Requirement: Although the entries hold pictures, only their words are printed back, exactly as given.

Stored data
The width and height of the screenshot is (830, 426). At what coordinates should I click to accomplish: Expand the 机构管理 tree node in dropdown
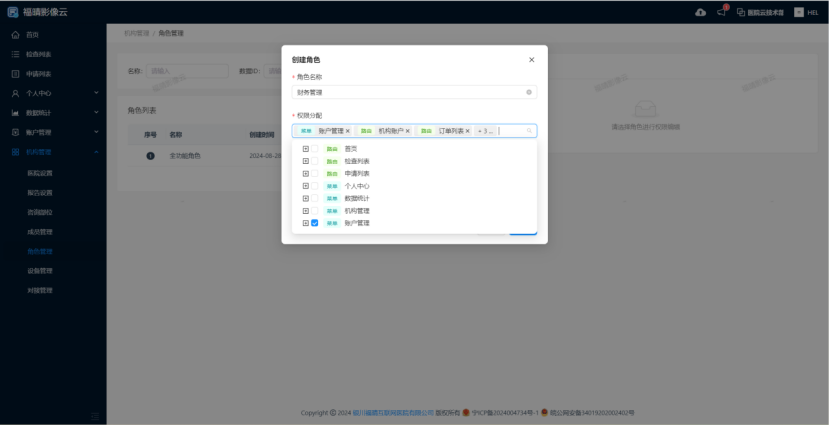click(305, 211)
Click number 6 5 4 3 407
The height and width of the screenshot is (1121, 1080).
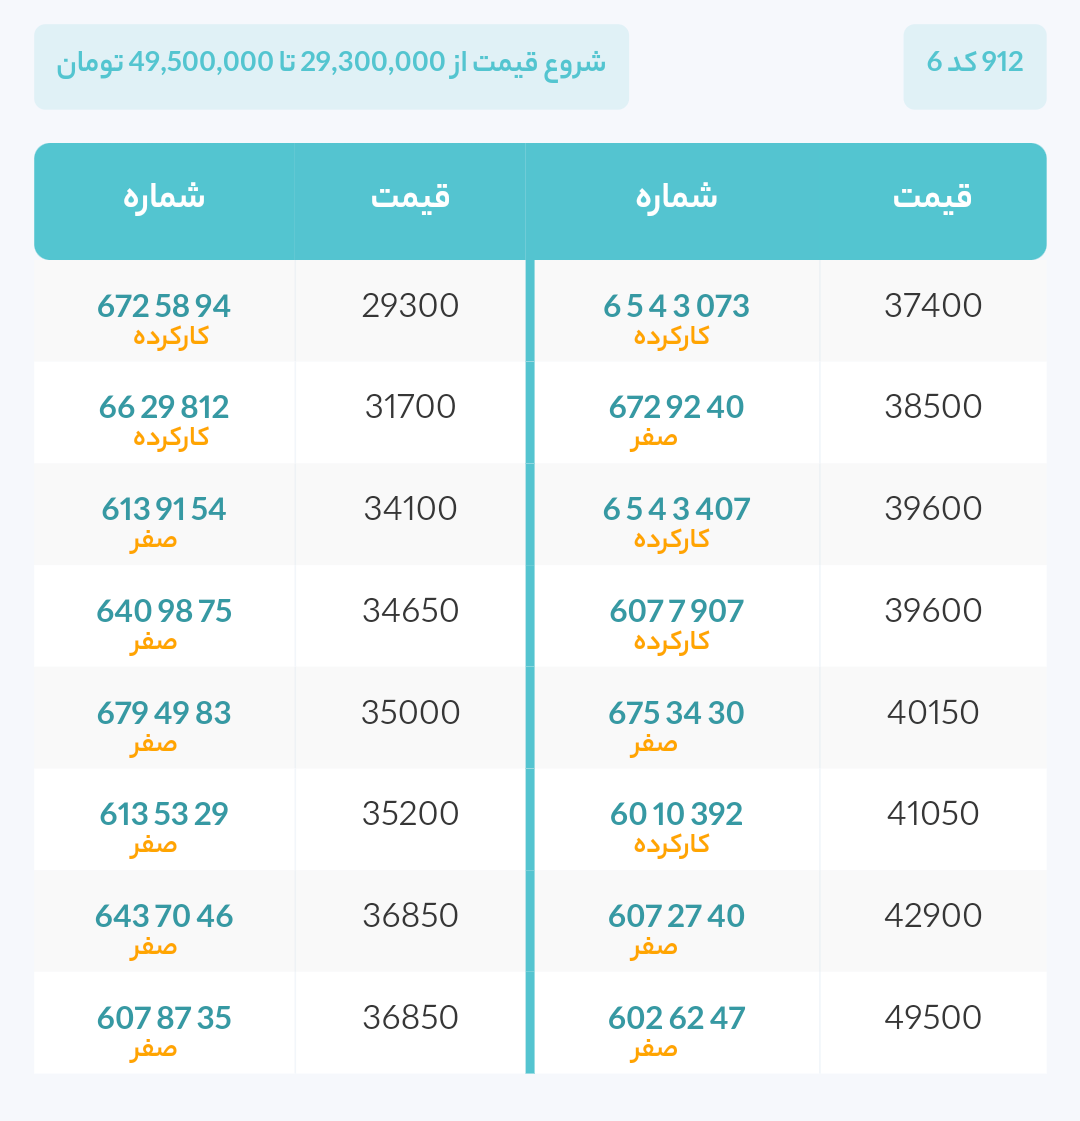click(x=676, y=510)
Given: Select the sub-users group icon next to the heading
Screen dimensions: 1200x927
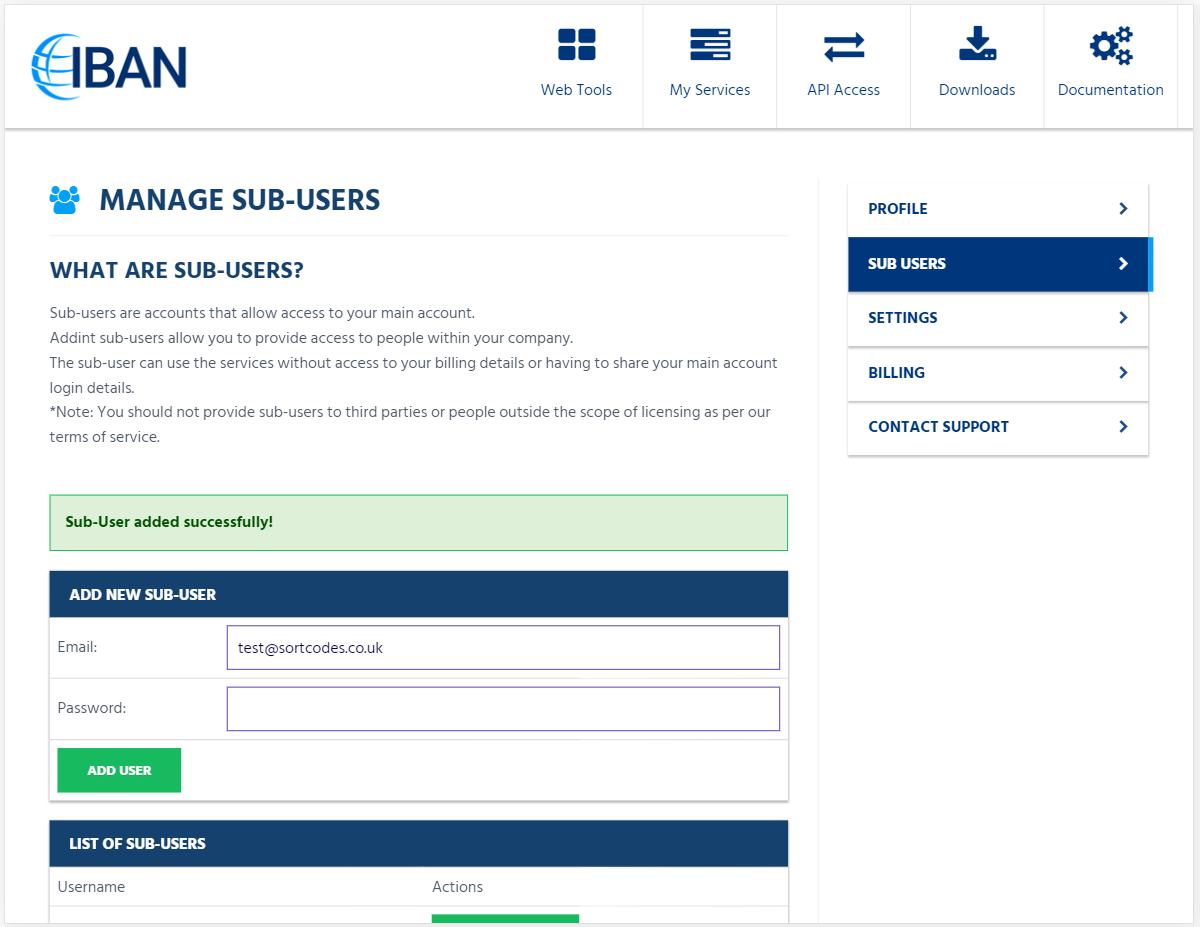Looking at the screenshot, I should pos(64,199).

Result below:
The width and height of the screenshot is (830, 426). At what coordinates should I click to accomplish: Expand the 机构管理 tree node in dropdown
click(305, 211)
Click number 6 5 4 3 407
The height and width of the screenshot is (1121, 1080).
click(x=676, y=510)
Given: Select the sub-users group icon next to the heading
Screen dimensions: 1200x927
Looking at the screenshot, I should pos(64,199).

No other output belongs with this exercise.